>> START Provided records

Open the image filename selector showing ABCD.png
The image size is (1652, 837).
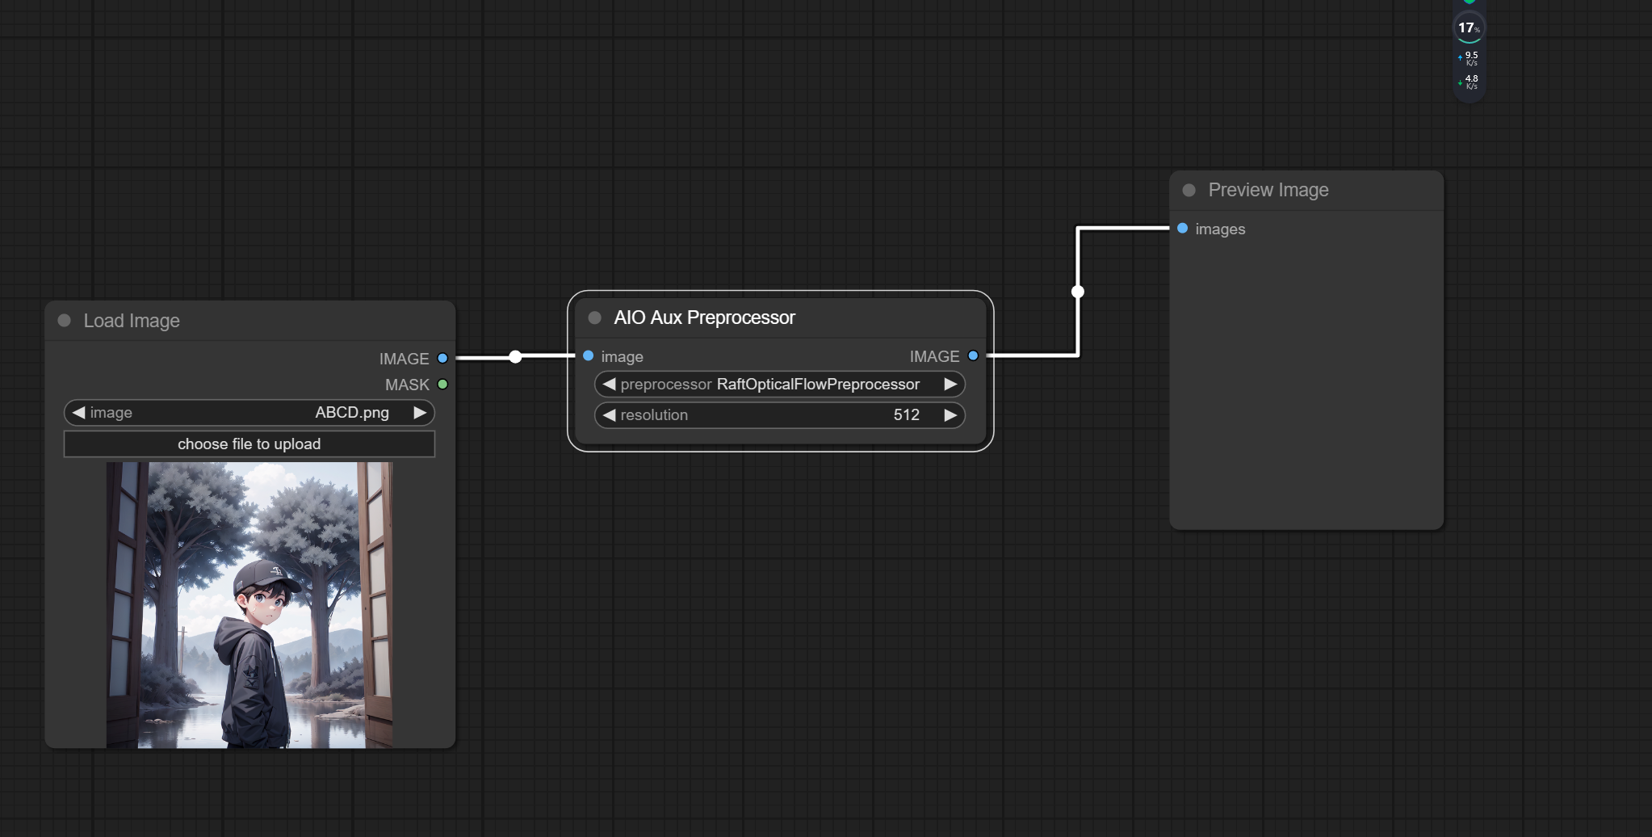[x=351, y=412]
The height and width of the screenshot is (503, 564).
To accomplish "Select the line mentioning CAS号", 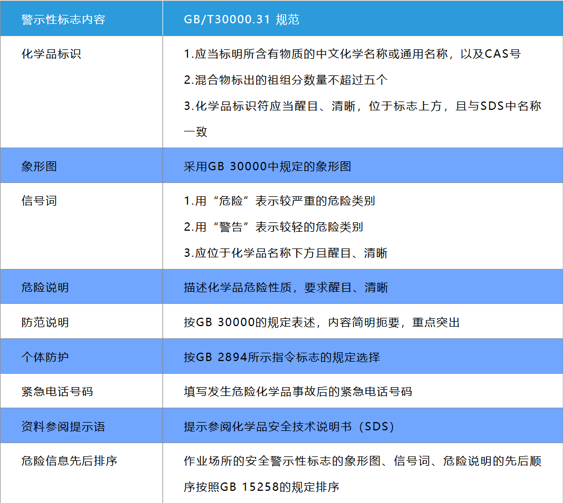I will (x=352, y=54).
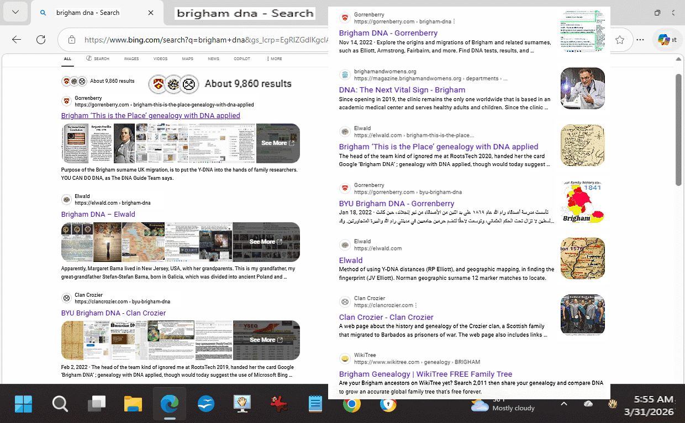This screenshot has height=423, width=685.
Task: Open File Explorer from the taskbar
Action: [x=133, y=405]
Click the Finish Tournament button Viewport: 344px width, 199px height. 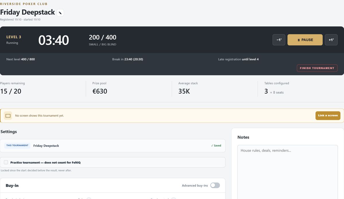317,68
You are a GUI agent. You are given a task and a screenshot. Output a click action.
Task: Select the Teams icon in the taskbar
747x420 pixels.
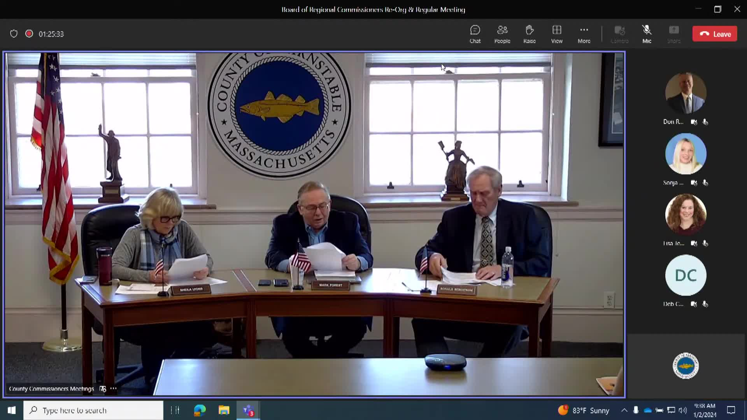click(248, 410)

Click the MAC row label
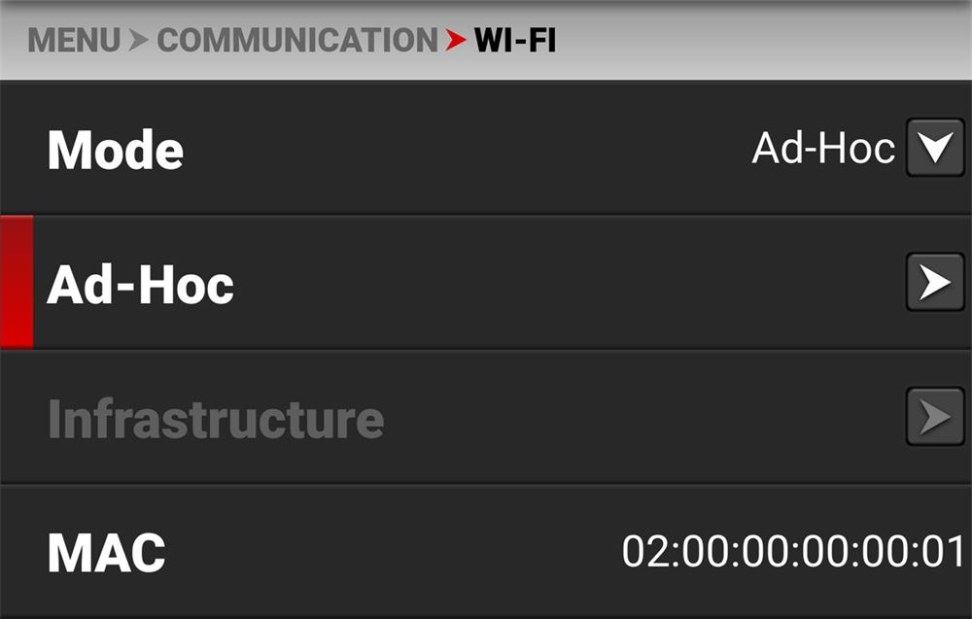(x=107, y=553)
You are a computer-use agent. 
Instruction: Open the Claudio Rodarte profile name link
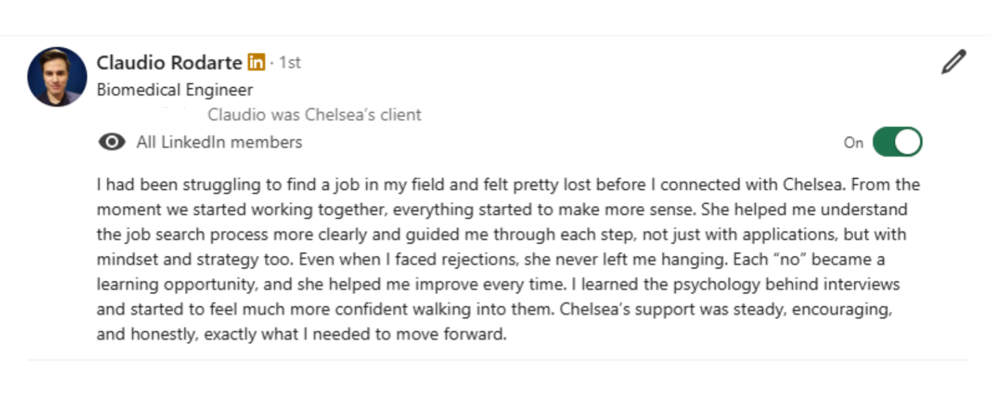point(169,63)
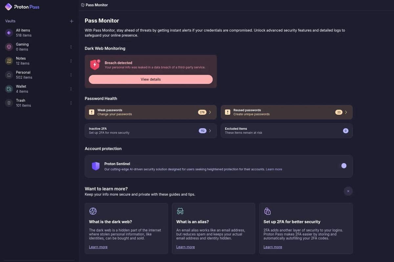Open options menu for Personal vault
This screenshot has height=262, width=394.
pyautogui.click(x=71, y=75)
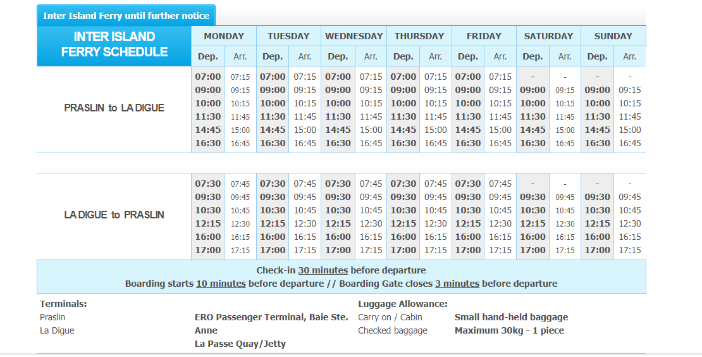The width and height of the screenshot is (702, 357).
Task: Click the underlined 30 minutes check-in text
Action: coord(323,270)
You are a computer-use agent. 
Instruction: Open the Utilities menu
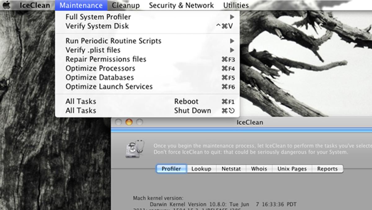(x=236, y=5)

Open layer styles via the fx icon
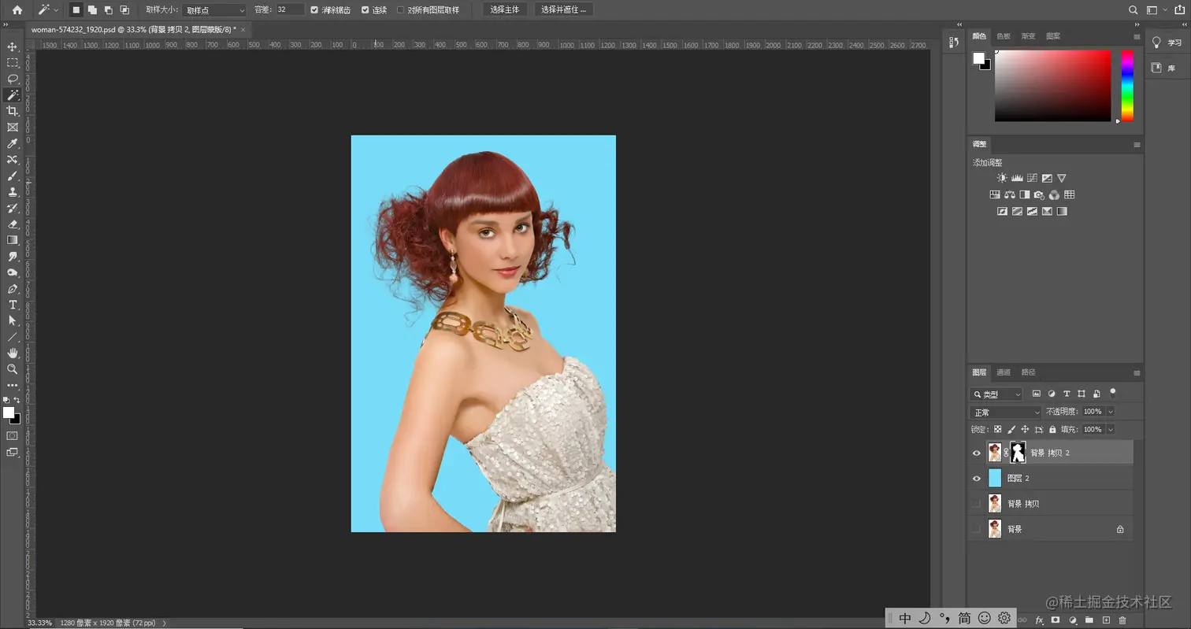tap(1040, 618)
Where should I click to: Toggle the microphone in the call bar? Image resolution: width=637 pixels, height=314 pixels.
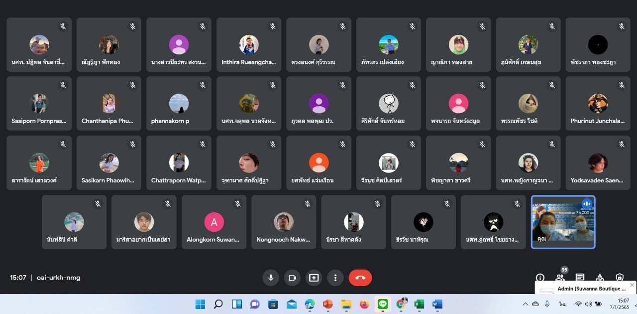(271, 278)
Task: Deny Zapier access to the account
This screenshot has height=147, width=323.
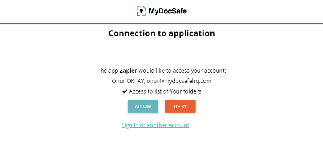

>> END Provided records

Exercise goal: Rewrite the records from the line with "Click the MAC row label" through the end of the records, replacing "Instruction" with "Goal" and leaving everything else unchanged. Leave the pictures out.

Solved problem:
Click the MAC row label
(x=107, y=553)
You are a computer-use agent. 
Goal: Open the Claudio Rodarte profile name link
point(169,63)
Open options menu for Personal vault
This screenshot has height=262, width=394.
pyautogui.click(x=71, y=75)
The width and height of the screenshot is (702, 357).
Task: Click the underlined 30 minutes check-in text
Action: coord(323,270)
You are a computer-use agent. 
Goal: Open the Utilities menu
(x=236, y=5)

Open layer styles via the fx icon
tap(1040, 618)
Where should I click to: Toggle the microphone in the call bar? Image resolution: width=637 pixels, height=314 pixels.
(271, 278)
Task: Deny Zapier access to the account
This screenshot has height=147, width=323.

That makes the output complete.